Les œuvres de Francesco Giuntini se caractérisent par un chromatisme délicat et une brume légère, presque éthérée. D’un côté, elles révèlent l’aspiration à représenter des paysages et des figures idéales, images du Beau ; de l’autre, elles accentuent un lyrisme romantique qui traverse toute sa production.
En même temps, la matière colorée possède une vraie densité : elle construit des points de lumière tangibles et des alternances chromatiques de fort impact visuel.
Les sujets vont de paisibles paysages marins ou lacustres à d’intenses portraits de personnes âgées, de jeunes femmes ou d’enfants.

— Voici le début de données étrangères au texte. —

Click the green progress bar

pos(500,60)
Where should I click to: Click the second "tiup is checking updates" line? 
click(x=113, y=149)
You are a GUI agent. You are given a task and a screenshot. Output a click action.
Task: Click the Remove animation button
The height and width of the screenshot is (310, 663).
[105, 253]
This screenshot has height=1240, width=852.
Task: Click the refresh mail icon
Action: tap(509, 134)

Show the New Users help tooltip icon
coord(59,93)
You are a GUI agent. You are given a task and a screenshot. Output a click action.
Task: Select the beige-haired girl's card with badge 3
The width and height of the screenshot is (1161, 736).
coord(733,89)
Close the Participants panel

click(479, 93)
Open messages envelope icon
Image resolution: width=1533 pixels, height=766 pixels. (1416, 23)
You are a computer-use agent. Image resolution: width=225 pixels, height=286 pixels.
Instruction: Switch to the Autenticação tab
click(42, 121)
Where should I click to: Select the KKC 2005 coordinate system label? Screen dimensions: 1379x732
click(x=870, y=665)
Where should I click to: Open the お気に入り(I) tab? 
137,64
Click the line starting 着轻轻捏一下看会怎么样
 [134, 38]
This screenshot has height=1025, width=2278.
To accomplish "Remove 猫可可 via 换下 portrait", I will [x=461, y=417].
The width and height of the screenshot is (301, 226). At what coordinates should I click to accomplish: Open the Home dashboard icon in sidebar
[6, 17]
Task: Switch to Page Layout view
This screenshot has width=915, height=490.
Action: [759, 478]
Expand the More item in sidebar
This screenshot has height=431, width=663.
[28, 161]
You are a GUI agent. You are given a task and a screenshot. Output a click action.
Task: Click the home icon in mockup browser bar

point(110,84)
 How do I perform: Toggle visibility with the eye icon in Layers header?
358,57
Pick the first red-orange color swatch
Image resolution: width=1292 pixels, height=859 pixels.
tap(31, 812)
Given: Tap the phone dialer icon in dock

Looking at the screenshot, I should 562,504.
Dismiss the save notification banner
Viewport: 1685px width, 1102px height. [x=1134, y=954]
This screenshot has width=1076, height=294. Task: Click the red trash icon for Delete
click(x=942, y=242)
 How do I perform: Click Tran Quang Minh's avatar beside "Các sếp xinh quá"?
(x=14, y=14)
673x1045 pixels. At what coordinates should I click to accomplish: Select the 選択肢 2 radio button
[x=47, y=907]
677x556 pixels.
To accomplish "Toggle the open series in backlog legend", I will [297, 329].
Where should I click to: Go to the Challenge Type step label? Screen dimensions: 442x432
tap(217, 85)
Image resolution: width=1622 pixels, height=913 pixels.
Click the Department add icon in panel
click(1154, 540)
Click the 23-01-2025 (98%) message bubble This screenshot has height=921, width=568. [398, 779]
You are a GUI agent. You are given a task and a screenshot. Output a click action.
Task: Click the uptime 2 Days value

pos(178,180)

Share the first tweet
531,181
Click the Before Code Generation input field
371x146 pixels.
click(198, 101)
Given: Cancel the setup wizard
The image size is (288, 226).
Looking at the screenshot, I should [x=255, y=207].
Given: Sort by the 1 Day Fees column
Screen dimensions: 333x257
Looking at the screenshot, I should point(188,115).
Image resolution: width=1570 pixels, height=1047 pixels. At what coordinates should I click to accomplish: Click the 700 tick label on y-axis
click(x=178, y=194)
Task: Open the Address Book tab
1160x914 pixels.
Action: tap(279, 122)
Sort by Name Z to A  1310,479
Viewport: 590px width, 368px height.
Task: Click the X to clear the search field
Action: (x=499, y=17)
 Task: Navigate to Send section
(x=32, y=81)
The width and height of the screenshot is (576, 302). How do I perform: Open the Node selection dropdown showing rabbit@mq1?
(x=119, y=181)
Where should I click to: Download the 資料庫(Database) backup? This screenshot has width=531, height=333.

Certains thèmes reviennent : l’eau, élément cathartique où se noient les vicissitudes du quotidien pour se sublimer en une sensation de paix ; les voiles, signes d’une grâce aérienne et d’un désir de liberté ; les masques, empreints de mystère mais aussi de jeu, révélant une personnalité joyeuse qui sait modérer passion et vitalité.
L’humanité représentée—sans modèles réels, filtrée par une imagination puissante mais enrichie d’une attention étonnante aux détails—montre les étapes de la vie : enfants absorbés par leurs jeux, danseuses regardées avec une tendresse paternelle, nus féminins pudiques mais sensuels, et enfin artisans âgés pour lesquels le soin d’une barque ou d’un filet exprime la valeur du travail honnête.
La peinture, exercée dans l’intimité de l’atelier, souligne la nécessité de faire émerger ce qui est en soi, plutôt que de recevoir uniquement de l’extérieur. L’open‑air a été observé auparavant puis « fixé » comme dans un cliché, que l’artiste aime ensuite évoquer à travers le filtre des souvenirs et des sensations.